I spent the winter comfortably, and as agreeably as I could have expected
to, in the absence of my kind husband. Spring at length appeared, but
Sheninjee was yet away; summer came on, but my husband had not found me.
Fearful forebodings haunted my imagination; yet I felt confident that his
affection for me was so great that if he was alive he would follow me and
I should again see him. In the course of the summer, however, I received
intelligence that soon after he left me at Yiskahwana he was taken sick
and died at Wiishto. This was a heavy and an unexpected blow. I was now in
my youthful days left a widow, with one son, and entirely dependent on
myself for his and my support.
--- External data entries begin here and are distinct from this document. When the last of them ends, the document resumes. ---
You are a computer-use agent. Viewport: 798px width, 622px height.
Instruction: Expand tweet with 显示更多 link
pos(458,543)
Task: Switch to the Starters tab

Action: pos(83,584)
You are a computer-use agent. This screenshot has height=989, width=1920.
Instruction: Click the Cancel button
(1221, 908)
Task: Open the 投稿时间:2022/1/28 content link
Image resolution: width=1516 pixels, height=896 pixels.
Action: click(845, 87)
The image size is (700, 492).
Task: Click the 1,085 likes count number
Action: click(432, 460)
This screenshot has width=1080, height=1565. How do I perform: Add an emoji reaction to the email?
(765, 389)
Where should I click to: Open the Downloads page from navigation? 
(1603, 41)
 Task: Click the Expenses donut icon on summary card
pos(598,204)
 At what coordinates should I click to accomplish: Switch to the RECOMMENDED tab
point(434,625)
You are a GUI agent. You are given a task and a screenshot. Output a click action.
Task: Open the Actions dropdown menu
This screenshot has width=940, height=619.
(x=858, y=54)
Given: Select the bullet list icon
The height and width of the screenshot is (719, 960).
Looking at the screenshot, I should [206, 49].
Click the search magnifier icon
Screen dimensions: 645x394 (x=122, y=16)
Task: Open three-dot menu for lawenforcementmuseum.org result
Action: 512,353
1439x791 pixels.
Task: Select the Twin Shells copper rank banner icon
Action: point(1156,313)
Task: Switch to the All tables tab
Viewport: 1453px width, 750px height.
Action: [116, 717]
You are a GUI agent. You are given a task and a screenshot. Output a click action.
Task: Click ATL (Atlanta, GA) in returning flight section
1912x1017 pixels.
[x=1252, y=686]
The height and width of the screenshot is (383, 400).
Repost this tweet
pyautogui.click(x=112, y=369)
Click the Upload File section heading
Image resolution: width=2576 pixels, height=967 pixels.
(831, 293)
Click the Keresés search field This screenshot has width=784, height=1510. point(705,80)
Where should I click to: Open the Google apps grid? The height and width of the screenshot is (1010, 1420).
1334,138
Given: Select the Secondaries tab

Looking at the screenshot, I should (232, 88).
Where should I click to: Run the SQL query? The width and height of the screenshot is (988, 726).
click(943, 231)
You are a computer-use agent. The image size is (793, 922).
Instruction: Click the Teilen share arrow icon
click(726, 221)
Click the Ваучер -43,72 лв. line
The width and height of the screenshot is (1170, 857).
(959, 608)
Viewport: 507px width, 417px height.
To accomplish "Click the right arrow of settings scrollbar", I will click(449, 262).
My mother and her family gave me all the
consolation in their power, and in a few months nay grief wore off and I
became contented.

In a year or two after this, according to my best recollection of the
time, the King of England offered a bounty to those who would bring in the
prisoners that had been taken in the war, to some military post where they
might be redeemed and set at liberty.

John Van Sice, a Dutchman, who had frequently been at our place, and was
well acquainted with every prisoner at Genishau, resolved to take me to
Niagara, that I might there receive my liberty and he the offered bounty.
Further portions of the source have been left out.